## The problem:
Copy exactly the lines of the records below, and only those lines, beginning with the line that contains "人力資源 (587, 1106)" and ending with the line that contains "Dijual Rumah Cantik".

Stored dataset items
____

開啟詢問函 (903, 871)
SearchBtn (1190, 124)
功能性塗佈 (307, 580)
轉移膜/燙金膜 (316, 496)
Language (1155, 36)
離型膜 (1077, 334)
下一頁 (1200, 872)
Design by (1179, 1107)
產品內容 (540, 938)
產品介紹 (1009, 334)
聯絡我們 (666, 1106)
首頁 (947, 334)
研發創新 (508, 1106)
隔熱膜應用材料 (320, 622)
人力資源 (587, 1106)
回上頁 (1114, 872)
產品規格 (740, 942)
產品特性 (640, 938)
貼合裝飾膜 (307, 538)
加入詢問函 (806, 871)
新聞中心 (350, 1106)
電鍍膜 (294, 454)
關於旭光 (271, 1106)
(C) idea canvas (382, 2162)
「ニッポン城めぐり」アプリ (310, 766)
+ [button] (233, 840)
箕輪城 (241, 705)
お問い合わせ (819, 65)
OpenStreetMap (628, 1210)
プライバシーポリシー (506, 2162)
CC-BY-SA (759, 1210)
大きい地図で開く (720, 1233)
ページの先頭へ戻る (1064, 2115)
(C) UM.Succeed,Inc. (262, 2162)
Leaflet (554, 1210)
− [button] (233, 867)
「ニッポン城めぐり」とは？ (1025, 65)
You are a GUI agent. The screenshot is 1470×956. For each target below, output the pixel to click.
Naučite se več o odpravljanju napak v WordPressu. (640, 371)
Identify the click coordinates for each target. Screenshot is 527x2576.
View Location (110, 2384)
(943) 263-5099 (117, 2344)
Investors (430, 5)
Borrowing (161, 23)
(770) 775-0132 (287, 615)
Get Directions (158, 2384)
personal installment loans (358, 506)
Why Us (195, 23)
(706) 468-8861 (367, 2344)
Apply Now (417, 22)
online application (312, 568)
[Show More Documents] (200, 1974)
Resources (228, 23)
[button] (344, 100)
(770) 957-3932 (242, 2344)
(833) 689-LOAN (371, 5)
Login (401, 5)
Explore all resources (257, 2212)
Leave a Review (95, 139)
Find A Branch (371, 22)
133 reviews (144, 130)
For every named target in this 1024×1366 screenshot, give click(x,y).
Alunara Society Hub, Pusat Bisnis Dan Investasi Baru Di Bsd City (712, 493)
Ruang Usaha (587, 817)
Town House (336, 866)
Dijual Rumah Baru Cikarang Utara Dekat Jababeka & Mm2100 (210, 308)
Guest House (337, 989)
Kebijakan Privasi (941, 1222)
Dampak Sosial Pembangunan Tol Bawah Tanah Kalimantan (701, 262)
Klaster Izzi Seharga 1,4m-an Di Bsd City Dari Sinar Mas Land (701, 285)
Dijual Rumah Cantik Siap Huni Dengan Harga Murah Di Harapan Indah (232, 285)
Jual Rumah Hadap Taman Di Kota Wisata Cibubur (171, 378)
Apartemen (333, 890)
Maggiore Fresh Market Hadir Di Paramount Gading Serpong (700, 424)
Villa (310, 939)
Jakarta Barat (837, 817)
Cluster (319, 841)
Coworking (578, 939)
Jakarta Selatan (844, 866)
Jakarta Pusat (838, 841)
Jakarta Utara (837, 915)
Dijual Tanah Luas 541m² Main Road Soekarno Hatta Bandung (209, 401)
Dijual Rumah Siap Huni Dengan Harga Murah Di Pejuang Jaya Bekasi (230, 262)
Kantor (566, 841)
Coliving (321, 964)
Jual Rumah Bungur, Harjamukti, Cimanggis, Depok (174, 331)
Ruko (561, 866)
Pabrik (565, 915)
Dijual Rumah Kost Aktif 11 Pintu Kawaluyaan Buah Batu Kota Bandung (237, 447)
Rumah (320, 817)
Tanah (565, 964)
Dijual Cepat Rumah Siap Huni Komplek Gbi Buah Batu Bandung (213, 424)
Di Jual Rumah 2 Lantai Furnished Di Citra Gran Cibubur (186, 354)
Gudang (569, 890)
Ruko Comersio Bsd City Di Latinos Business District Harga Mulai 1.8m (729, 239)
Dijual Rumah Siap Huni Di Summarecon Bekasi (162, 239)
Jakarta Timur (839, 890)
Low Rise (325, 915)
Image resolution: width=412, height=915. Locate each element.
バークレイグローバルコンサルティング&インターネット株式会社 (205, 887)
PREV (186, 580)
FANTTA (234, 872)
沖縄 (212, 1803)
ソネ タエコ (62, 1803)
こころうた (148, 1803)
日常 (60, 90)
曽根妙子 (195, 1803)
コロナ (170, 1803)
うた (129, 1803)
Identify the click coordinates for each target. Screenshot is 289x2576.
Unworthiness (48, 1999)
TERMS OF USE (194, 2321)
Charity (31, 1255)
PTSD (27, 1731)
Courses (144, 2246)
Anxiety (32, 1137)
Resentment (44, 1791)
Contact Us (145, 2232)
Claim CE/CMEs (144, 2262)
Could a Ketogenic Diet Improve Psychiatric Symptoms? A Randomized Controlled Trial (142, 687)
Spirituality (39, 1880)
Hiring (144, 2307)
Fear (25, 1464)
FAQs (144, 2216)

____

## Result of this exercise:
人力資源 (587, 1106)
回上頁 (1114, 872)
產品規格 (740, 942)
產品特性 (640, 938)
貼合裝飾膜 (307, 538)
加入詢問函 (806, 871)
新聞中心 (350, 1106)
電鍍膜 (294, 454)
關於旭光 (271, 1106)
(C) idea canvas (382, 2162)
「ニッポン城めぐり」アプリ (310, 766)
+ [button] (233, 840)
箕輪城 (241, 705)
お問い合わせ (819, 65)
OpenStreetMap (628, 1210)
プライバシーポリシー (506, 2162)
CC-BY-SA (759, 1210)
大きい地図で開く (720, 1233)
ページの先頭へ戻る (1064, 2115)
(C) UM.Succeed,Inc. (262, 2162)
Leaflet (554, 1210)
− [button] (233, 867)
「ニッポン城めぐり」とは？ (1025, 65)
You are a GUI agent. The screenshot is 1470×956. For each target below, output the pixel to click.
Naučite se več o odpravljanju napak v WordPressu. (640, 371)
Identify the click coordinates for each target. Screenshot is 527x2576.
View Location (110, 2384)
(943) 263-5099 (117, 2344)
Investors (430, 5)
Borrowing (161, 23)
(770) 775-0132 (287, 615)
Get Directions (158, 2384)
personal installment loans (358, 506)
Why Us (195, 23)
(706) 468-8861 (367, 2344)
Apply Now (417, 22)
online application (312, 568)
[Show More Documents] (200, 1974)
Resources (228, 23)
[button] (344, 100)
(770) 957-3932 (242, 2344)
(833) 689-LOAN (371, 5)
Login (401, 5)
Explore all resources (257, 2212)
Leave a Review (95, 139)
Find A Branch (371, 22)
133 reviews (144, 130)
For every named target in this 1024×1366 screenshot, give click(x,y).
Alunara Society Hub, Pusat Bisnis Dan Investasi Baru Di Bsd City (712, 493)
Ruang Usaha (587, 817)
Town House (336, 866)
Dijual Rumah Baru Cikarang Utara Dekat Jababeka & Mm2100 (210, 308)
Guest House (337, 989)
Kebijakan Privasi (941, 1222)
Dampak Sosial Pembangunan Tol Bawah Tanah Kalimantan (701, 262)
Klaster Izzi Seharga 1,4m-an Di Bsd City Dari Sinar Mas Land (701, 285)
Dijual Rumah Cantik Siap Huni Dengan Harga Murah Di Harapan Indah (232, 285)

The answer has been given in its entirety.